* [TASK DETAILS]: Retyping should cover only the lines from the one containing "Given: Open the" through the final line of the records, with pictures omitted.

Saved entries:
.....
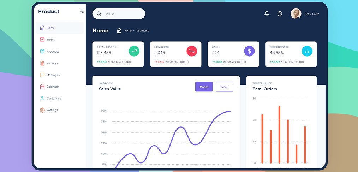Switch Sales Value chart to Month view
The height and width of the screenshot is (172, 358).
coord(204,87)
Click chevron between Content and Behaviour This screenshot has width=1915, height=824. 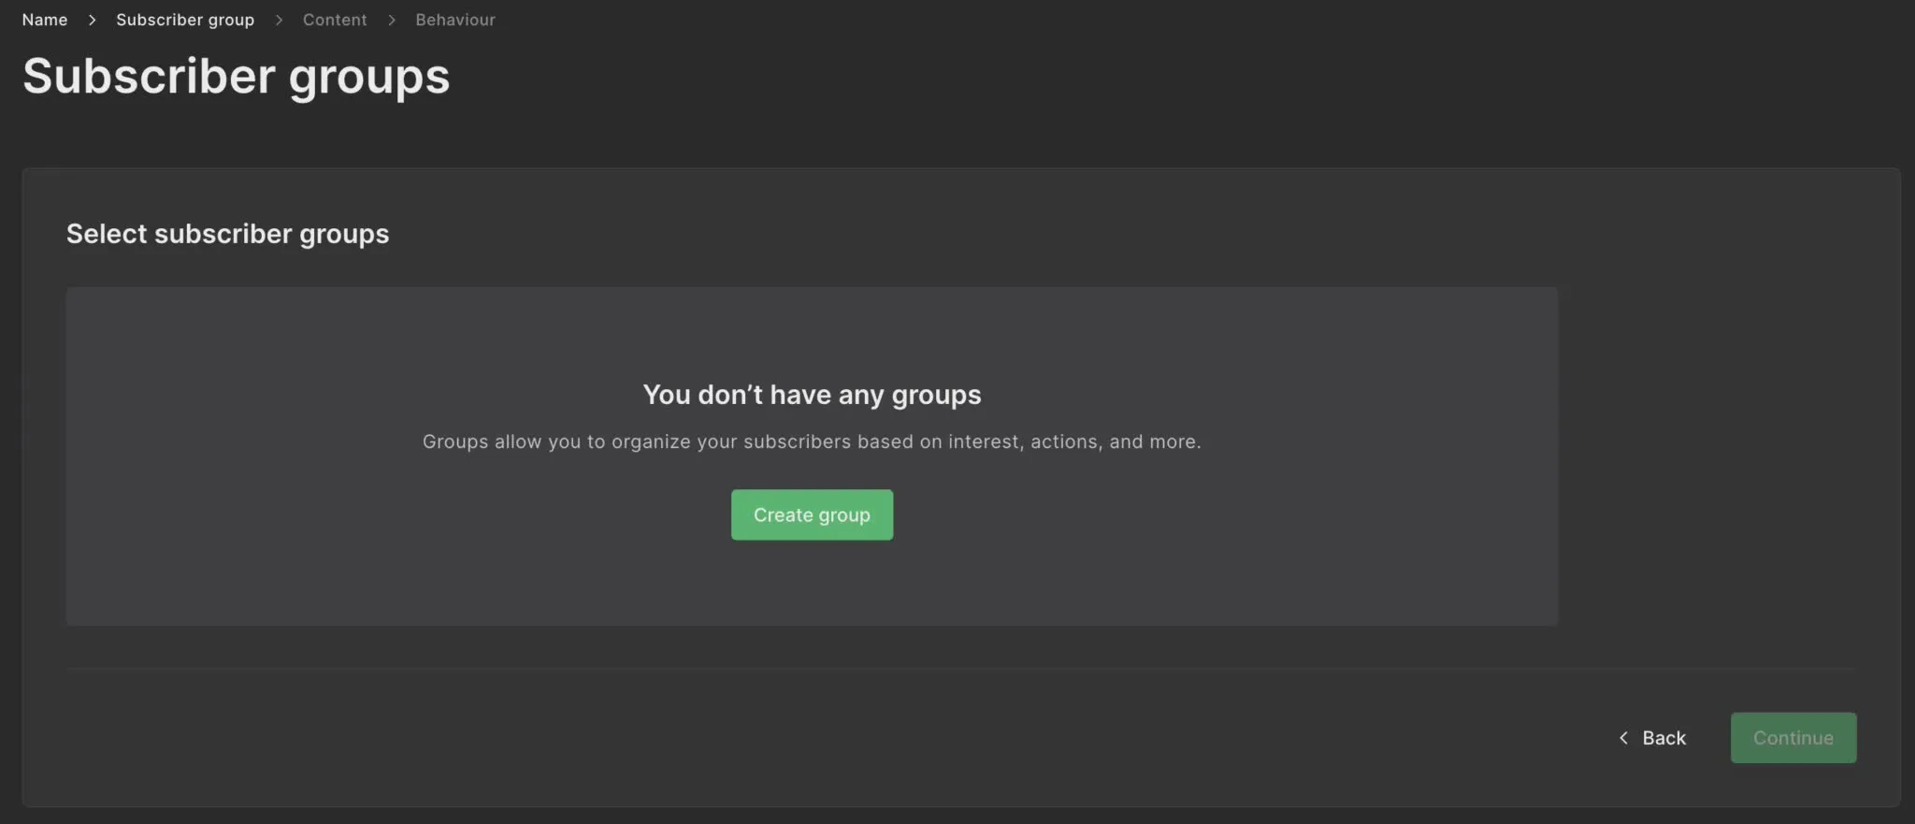(x=392, y=20)
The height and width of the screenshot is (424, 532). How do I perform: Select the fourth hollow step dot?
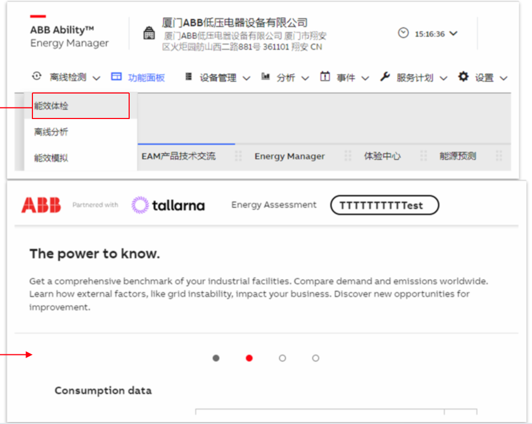[x=316, y=358]
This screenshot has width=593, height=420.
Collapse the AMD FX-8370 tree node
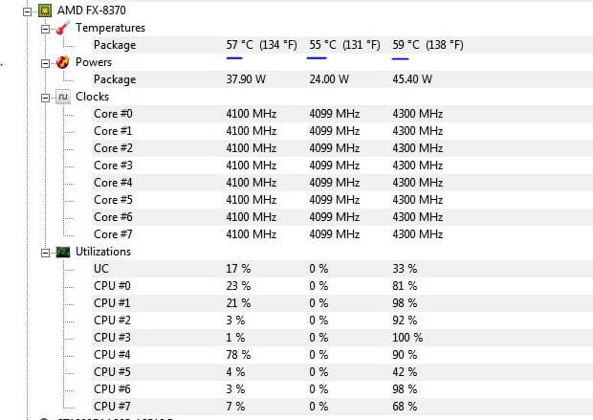pos(26,11)
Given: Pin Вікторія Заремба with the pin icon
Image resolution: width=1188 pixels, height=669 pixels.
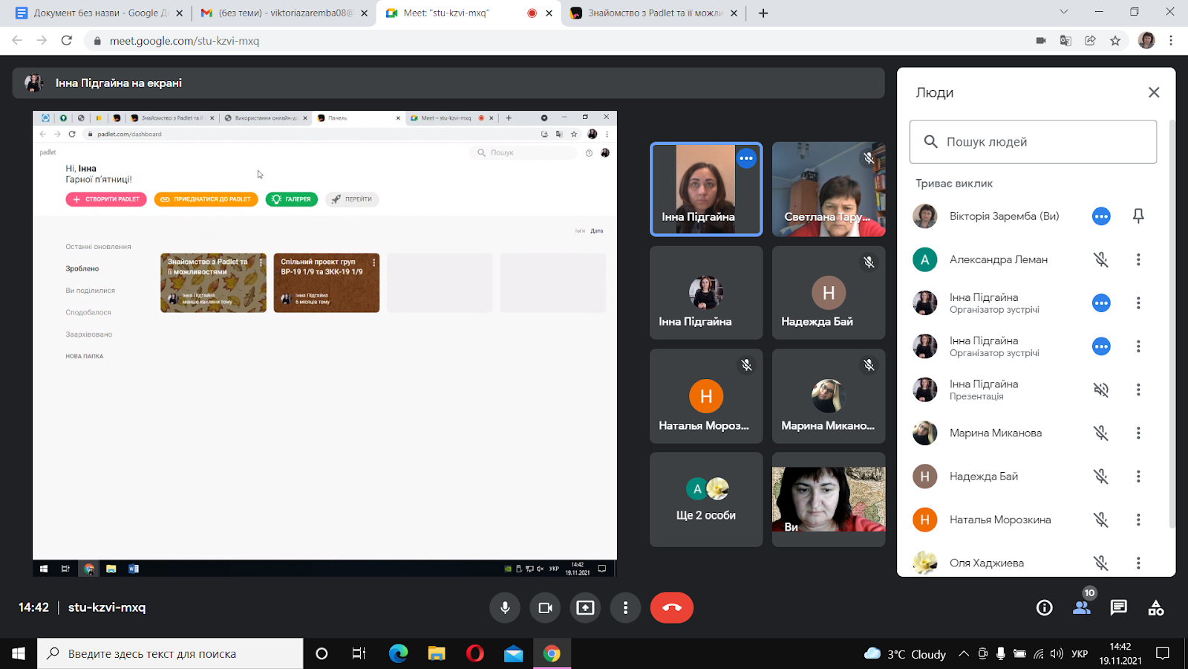Looking at the screenshot, I should coord(1138,216).
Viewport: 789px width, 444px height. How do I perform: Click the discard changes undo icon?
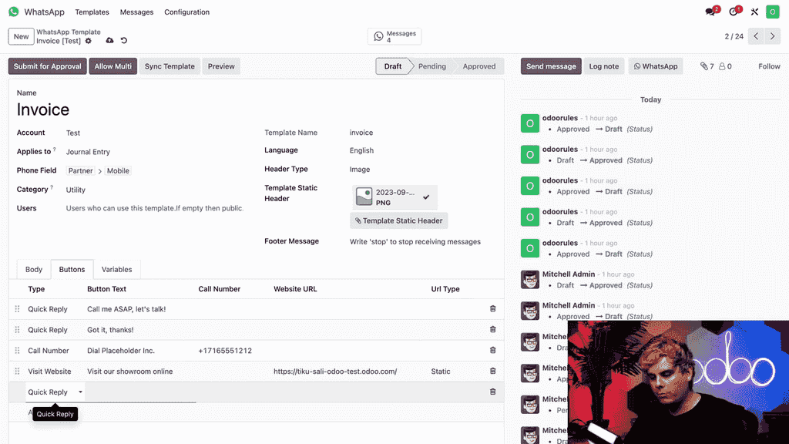124,41
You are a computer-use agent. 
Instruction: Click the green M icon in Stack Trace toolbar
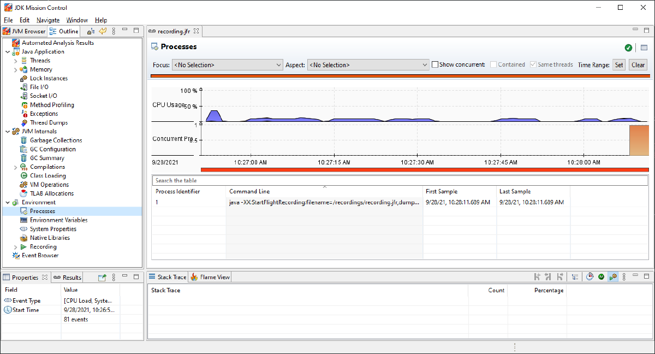(x=602, y=277)
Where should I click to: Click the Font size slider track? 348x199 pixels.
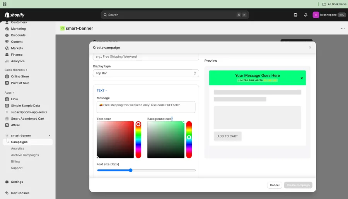click(162, 170)
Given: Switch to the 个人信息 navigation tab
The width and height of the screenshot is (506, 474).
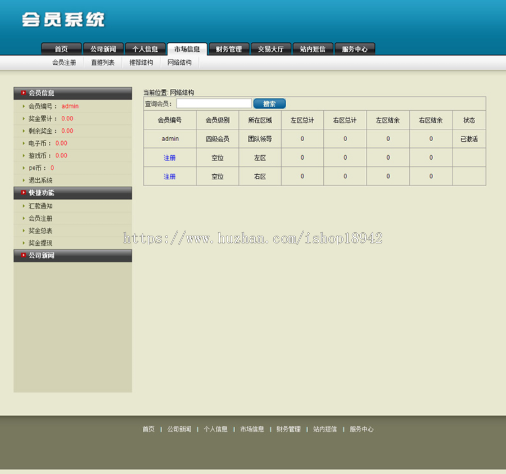Looking at the screenshot, I should pos(145,49).
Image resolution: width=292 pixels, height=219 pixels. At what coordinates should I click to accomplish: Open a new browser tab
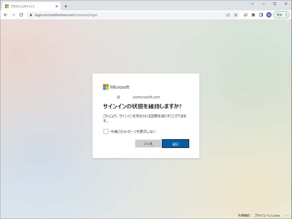pyautogui.click(x=66, y=6)
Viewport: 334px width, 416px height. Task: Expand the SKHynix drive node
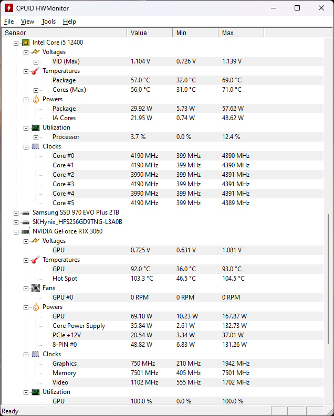coord(16,222)
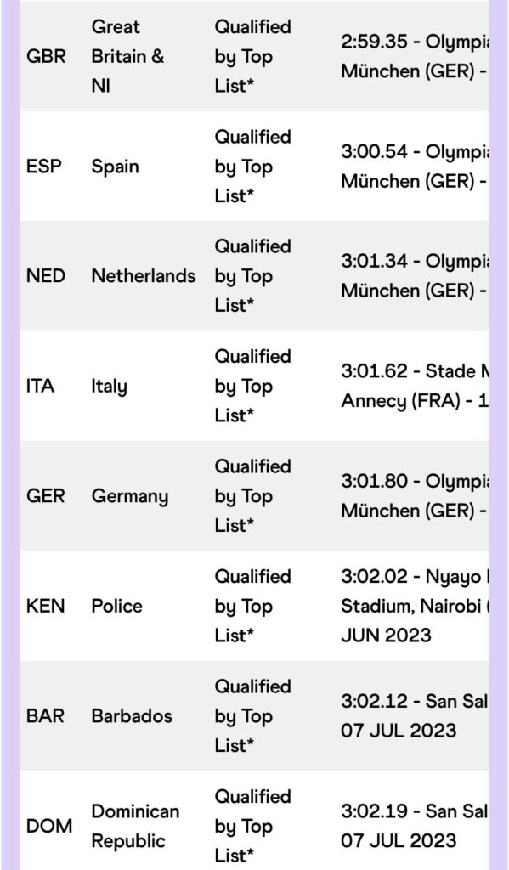This screenshot has height=870, width=509.
Task: Click the Netherlands team name
Action: [144, 276]
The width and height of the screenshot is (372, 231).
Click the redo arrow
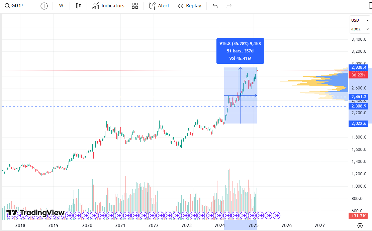pyautogui.click(x=229, y=6)
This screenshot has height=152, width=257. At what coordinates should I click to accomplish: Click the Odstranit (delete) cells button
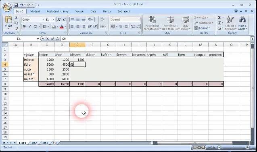pos(204,23)
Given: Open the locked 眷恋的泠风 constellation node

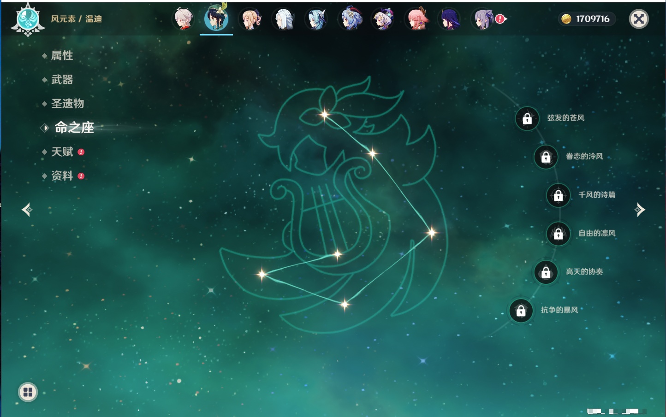Looking at the screenshot, I should [x=546, y=157].
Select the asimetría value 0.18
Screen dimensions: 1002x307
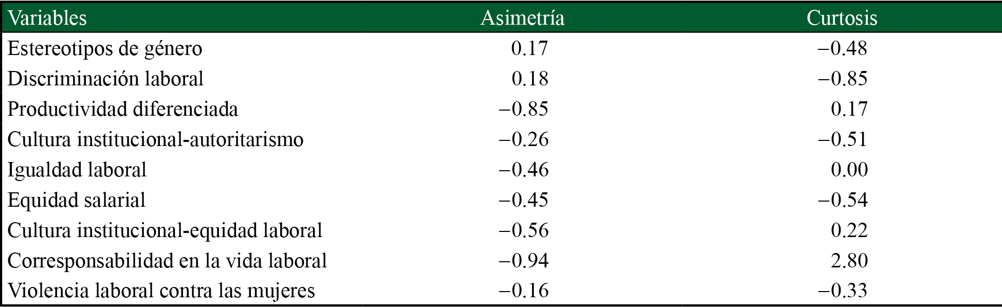530,79
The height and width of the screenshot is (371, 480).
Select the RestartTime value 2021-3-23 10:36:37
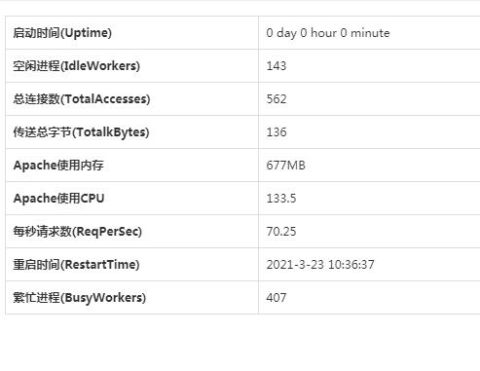point(320,265)
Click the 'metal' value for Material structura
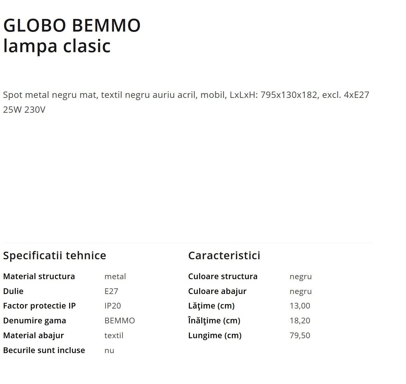Screen dimensions: 406x384 (115, 276)
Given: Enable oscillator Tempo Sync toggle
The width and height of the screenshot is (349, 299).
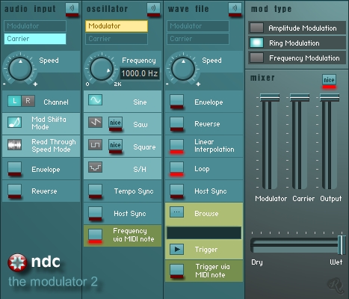Looking at the screenshot, I should click(x=95, y=191).
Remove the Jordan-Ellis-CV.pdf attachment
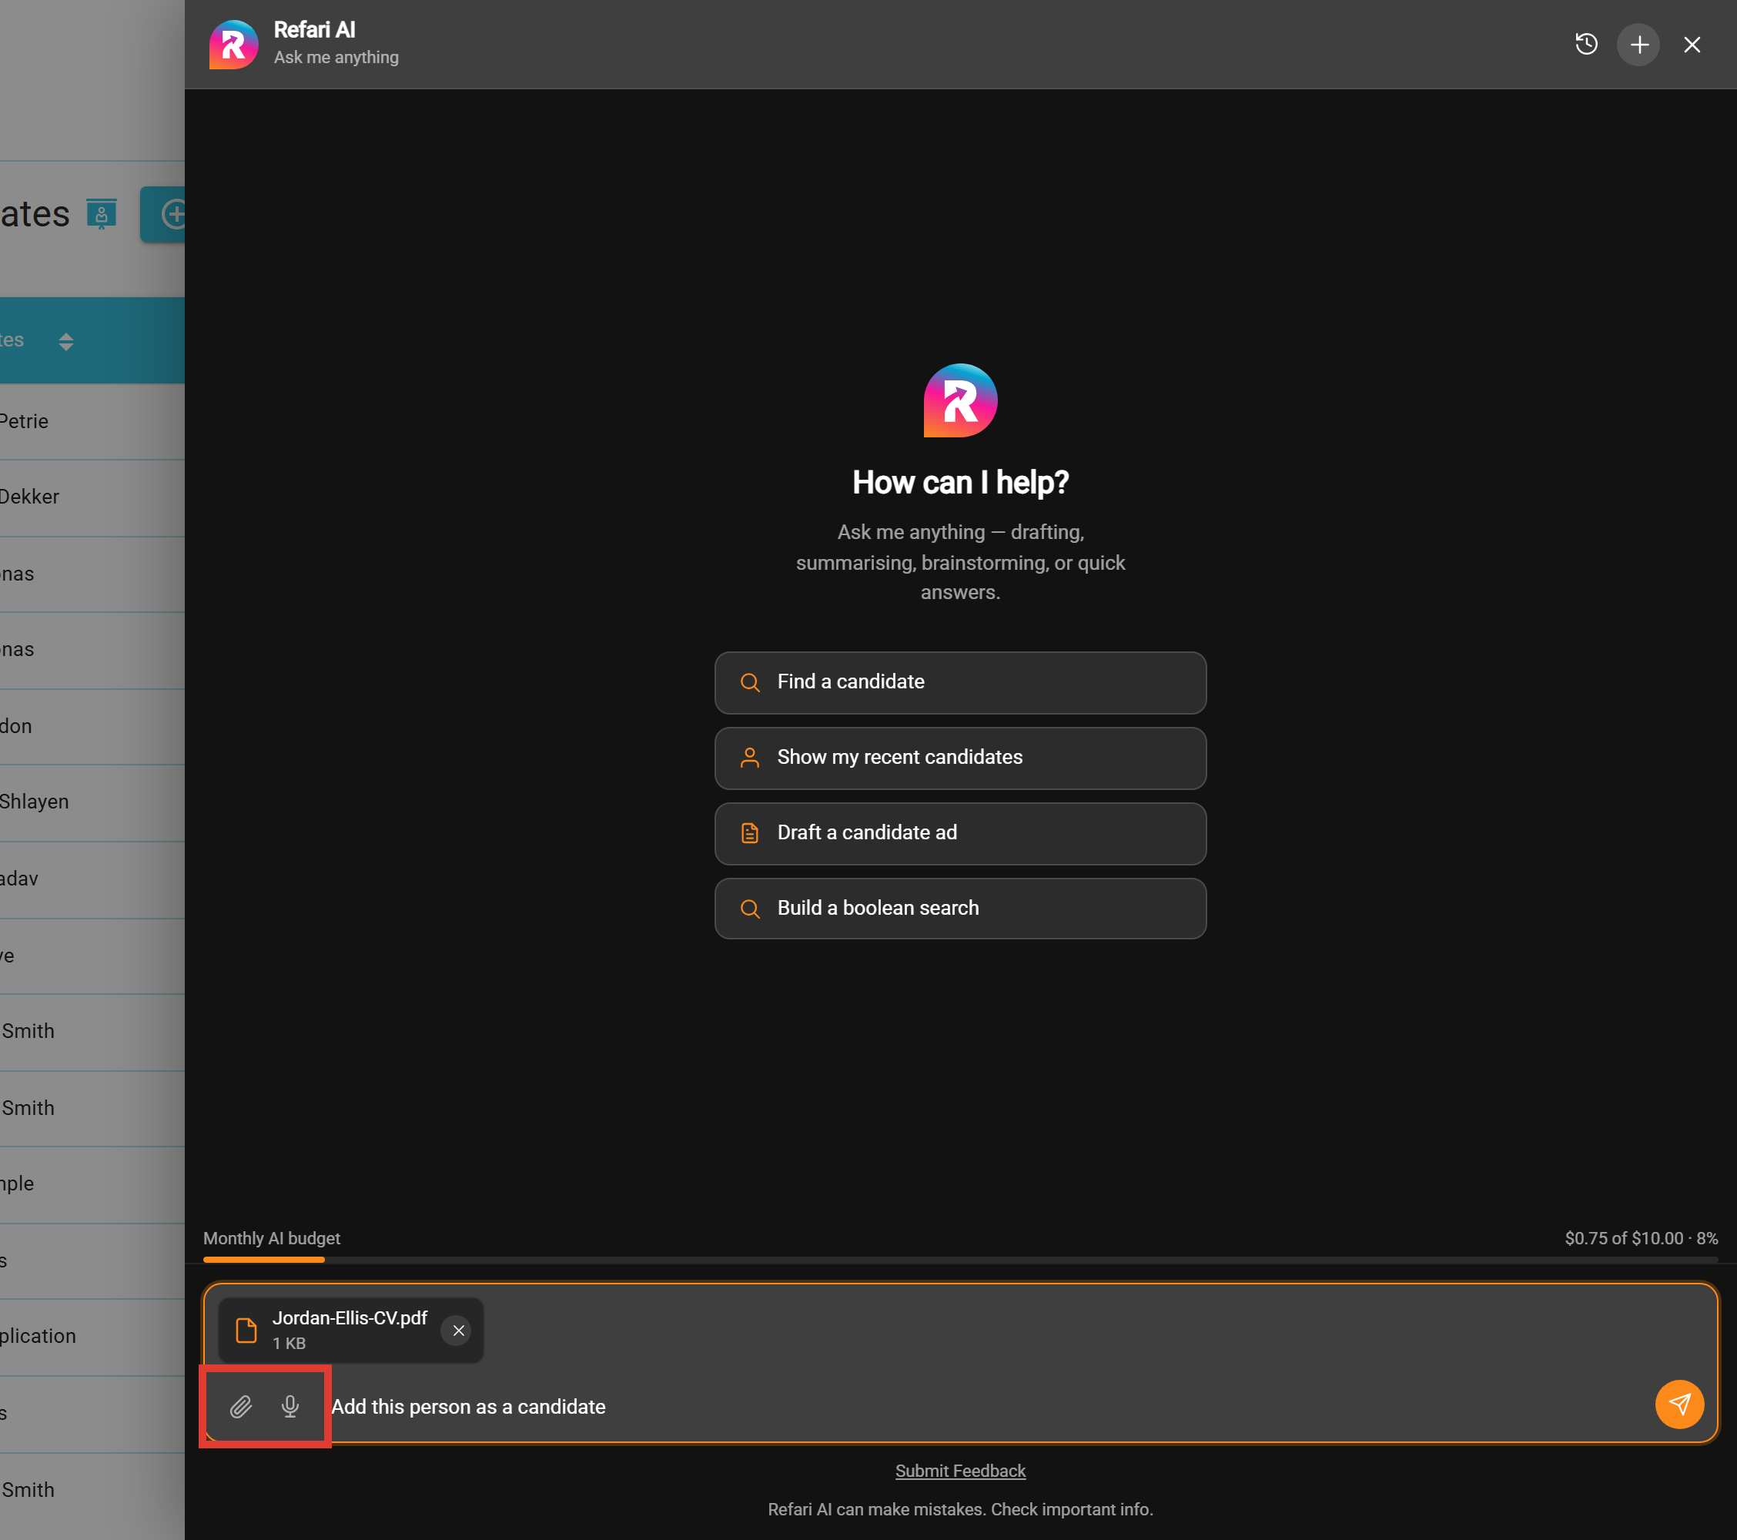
.....
* [OUTPUT FOR THIS TASK]:
Given: Open the locked 眷恋的泠风 constellation node

Looking at the screenshot, I should [x=546, y=157].
Select the asimetría value 0.18
Screen dimensions: 1002x307
530,79
The height and width of the screenshot is (371, 480).
Select the RestartTime value 2021-3-23 10:36:37
point(320,265)
Click the 'metal' value for Material structura
Screen dimensions: 406x384 (115, 276)
Given: Enable oscillator Tempo Sync toggle
The width and height of the screenshot is (349, 299).
Looking at the screenshot, I should click(x=95, y=191).
Remove the Jordan-Ellis-CV.pdf attachment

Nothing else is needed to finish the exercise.